**Source text:**
###

Source code for nnbma.networks.densely_connected

from math import ceil
from typing import Optional, Sequence, Union

from torch import Tensor, concat, nn

from ..layers import RestrictableLinear
from ..operators import Operator
from .neural_network import NeuralNetwork

__all__ = ["DenselyConnected"]



[docs]
class DenselyConnected(NeuralNetwork):
    r"""Densely connected neural network. In such a network, the input of an hidden layer is the concatenation of the input and output of the previous layer. This `skip` operation permits to reduce the number of parameters to learn, to reuse intermediate computation results and to avoid gradient vanishing effects."""

    def __init__(
        self,
        input_features: int,
        output_features: int,
        n_layers: int,
        growing_factor: float,
        activation: nn.Module,
        batch_norm: bool = False,
        inputs_names: Optional[Sequence[str]] = None,
        outputs_names: Optional[Sequence[str]] = None,
        inputs_transformer: Optional[Operator] = None,
        outputs_transformer: Optional[Operator] = None,
        device: Optional[str] = None,
        last_restrictable: bool = True,
    ):
        """

        Parameters
        ----------
        input_features : int
            dimension of input vector.
        output_features : int
            dimension of output vector.
        n_layers : int
            number of layers in the network.
        growing_factor : float
            growing factor considered in the full network. The growing factor corresponds to the ratio of the output and input dimensions for one layer. For instance, ``growing_factor=1.0`` implies that the input of a hidden layer is twice that of the previous layer.
        activation : nn.Module
            activation function.
        batch_norm : bool, optional
            whether to use batch normalization during training, by default ``False``.
        inputs_names : Optional[Sequence[str]], optional
            List of inputs names. None if the names have not been specified. By default None.
        outputs_names : Optional[Sequence[str]], optional
            List of outputs names. None if the names have not been specified. By default None.
        inputs_transformer : Optional[Operator], optional
            Transformation applied to the inputs before processing, by default None.

###

**Entries provided:**
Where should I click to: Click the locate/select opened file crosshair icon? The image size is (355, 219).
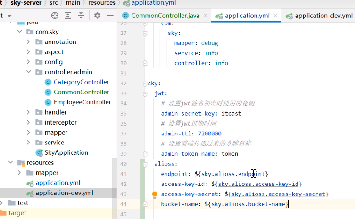55,15
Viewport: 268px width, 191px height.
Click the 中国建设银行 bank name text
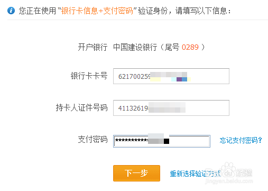point(135,47)
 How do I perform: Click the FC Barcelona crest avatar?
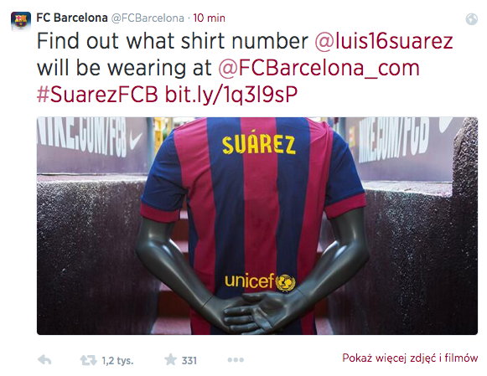(x=21, y=20)
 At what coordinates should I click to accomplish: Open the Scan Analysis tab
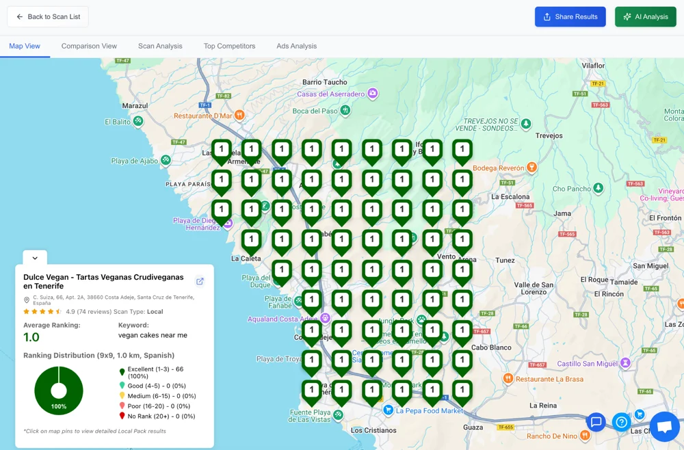pyautogui.click(x=160, y=46)
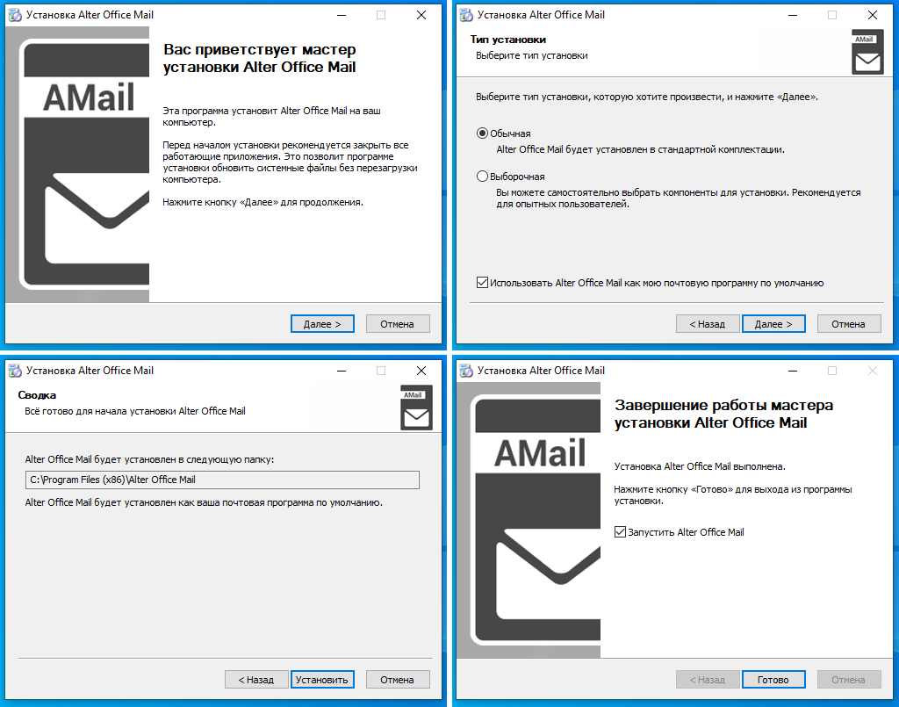This screenshot has height=707, width=899.
Task: Click the AMail envelope icon in Тип установки header
Action: (867, 52)

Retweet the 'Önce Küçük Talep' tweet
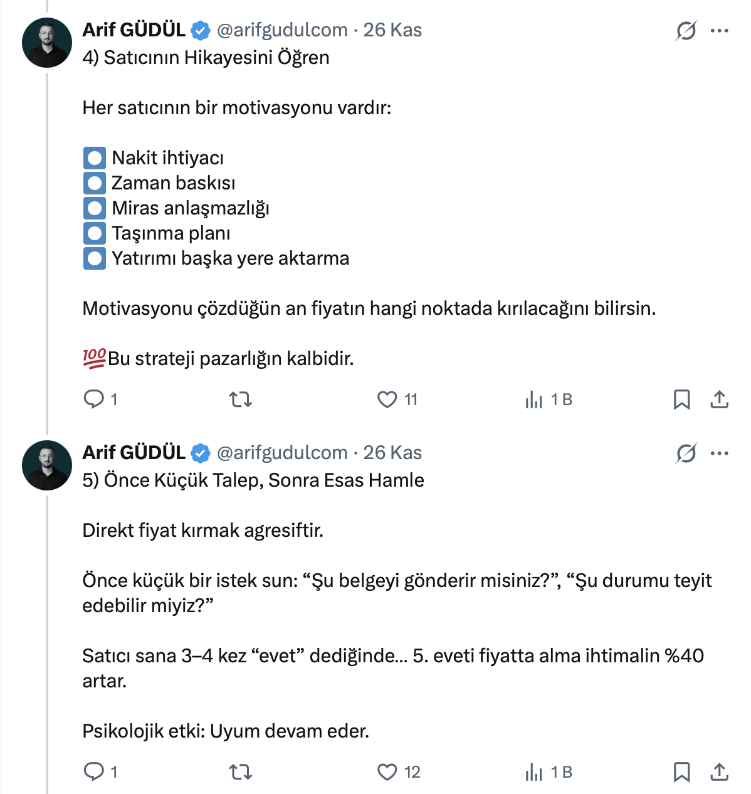(x=241, y=771)
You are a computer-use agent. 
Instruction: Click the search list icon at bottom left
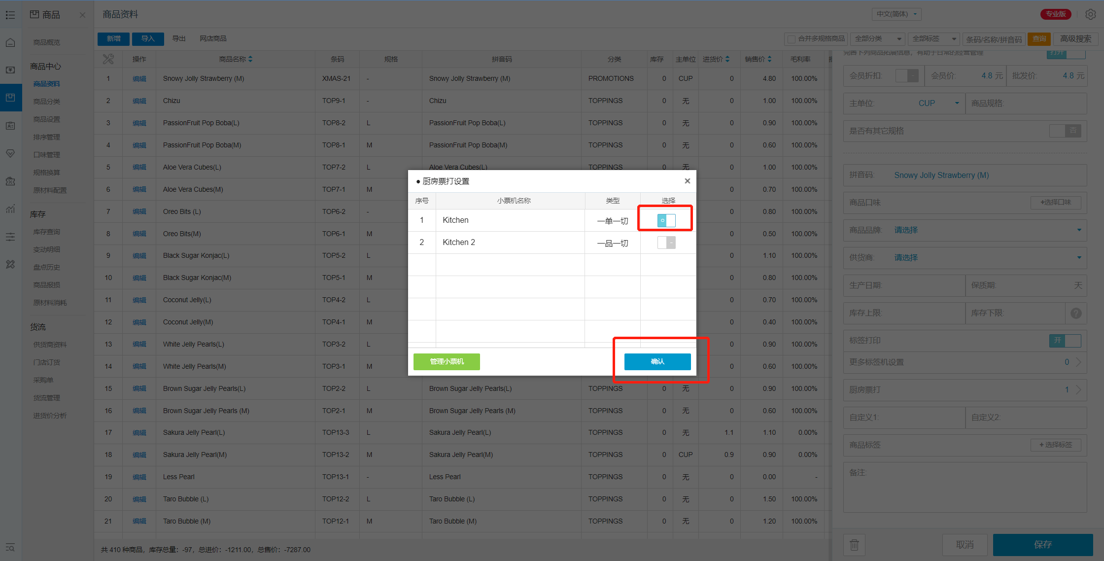[x=10, y=547]

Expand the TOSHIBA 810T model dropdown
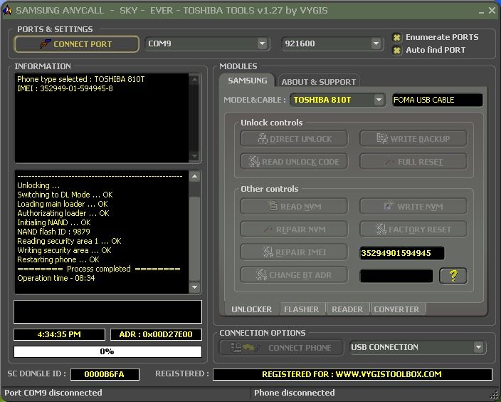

###

**Tasks to perform:**
1. From the DenselyConnected source code, extract the passage that begins at the words "batch_norm : bool, optional" and stops after the words "processing, by default None.".
2. Using the DenselyConnected source code, answer these:
(a) Which class does DenselyConnected inherit from?
(b) What is the default value of the batch_norm parameter?
(c) According to the docstring, what does the growing factor correspond to for one layer?
3. Continue the DenselyConnected source code from where it stops.

**Answer list:**
1.
batch_norm : bool, optional
            whether to use batch normalization during training, by default ``False``.
        inputs_names : Optional[Sequence[str]], optional
            List of inputs names. None if the names have not been specified. By default None.
        outputs_names : Optional[Sequence[str]], optional
            List of outputs names. None if the names have not been specified. By default None.
        inputs_transformer : Optional[Operator], optional
            Transformation applied to the inputs before processing, by default None.

2.
(a) NeuralNetwork
(b) False
(c) The ratio of the output and input dimensions for one layer.

3.
        outputs_transformer : Optional[Operator], optional
            Transformation applied to the outputs after processing, by default None.
        device : Optional[str], optional
            Device used ("cpu" or "cuda"), by default None (corresponds to "cpu").
        last_restrictable : bool, optional
            whether the last layer is to be a RestrictableLinear layer, by default ``True``.
        """
        super().__init__(
            input_features,
            output_features,
            inputs_names=inputs_names,
            outputs_names=outputs_names,
            inputs_transformer=inputs_transformer,
            outputs_transformer=outputs_transformer,
            device=device,
        )

        self.n_layers = n_layers
        self.growing_factor = growing_factor

        self.activation = activation
        self.batch_norm = batch_norm

        self.last_restrictable = last_restrictable

        self.layers = nn.ModuleList()
        n_inputs = input_features
        self.layers_sizes = [input_features]
        for k in range(n_layers - 1):
            n_outputs = ceil(growing_factor * n_inputs)

            if batch_norm and k < n_layers - 2:
                self.layers.append(
                    nn.Sequential(
                        nn.Linear(n_inputs, n_outputs, device=self.device),
                        nn.BatchNorm1d(n_outputs, device=self.device),
                    )
                )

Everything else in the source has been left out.